Gross monthly income means your pay before taxes, social security and other deductions are made from your earnings. Make sure that you include part time job income and other earned and unearned income, including side jobs and “under the table” income, and regular money gifts from family or friends. If you (or your spouse) receive a check for the same amount of money each pay period, things are pretty simple in terms of calculating your income.
But if for example you work on commissions or work a different number of hours each pay period at an hourly rate, or get overtime occasionally, calculating income is more difficult (bonuses and commissions are considered income and should be factored into the income calculation, unless for example it was a one time bonus not likely to reoccur).
While sometimes it’s best to take an average from the last six months for example to calculate income, sometimes that just doesn’t work. (For example, if the previous six months of the year are the busiest time, and the next six months of the year are usually slow it’s not going to be accurate to use the pay info for the last six months.) The goal is to arrive at an accurate income figure which will likely re-occur going forward.

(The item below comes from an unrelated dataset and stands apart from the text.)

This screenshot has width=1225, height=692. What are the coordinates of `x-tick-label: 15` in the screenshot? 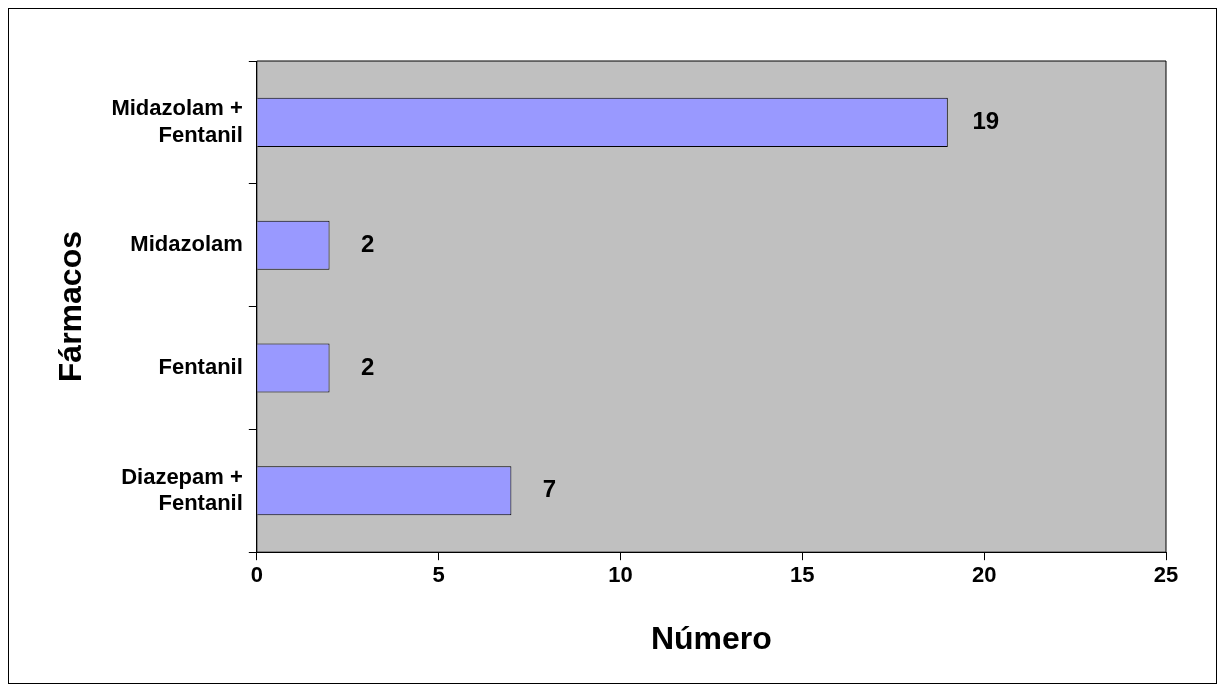 It's located at (802, 575).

There is no reason for example to use the average of the last six months if you just got a pay cut last week. (Or if the average was skewed by a one time bonus which isn’t likely to reoccur.)
So it may not be accurate to state that your last pay period income is representative of what your income really is. You should also note that if a party is unemployed and is capable of working and earning a certain amount, say $2,000.00 per month, then $2,000.00 per month should be “imputed” to that person (i.e., you should proceed as if that person’s income is $2,000.00 per month).
Similarly if a person is choosing to work at a job for less money than they are capable of earning, then you should impute the higher income figure to that person. If someone is self employed and it is difficult to determine what they make, especially if they under report their income, we can look at how much they spend each month without incurring any debt, in order to figure out their income.
Note that in calculating your monthly income, if you get paid biweekly, you should multiply your biweekly salary by 26, and then divide by 12. If you are paid weekly, do not multiply your weekly salary by 4 to get the monthly figure. Multiply the weekly by 52, and then divide by 12.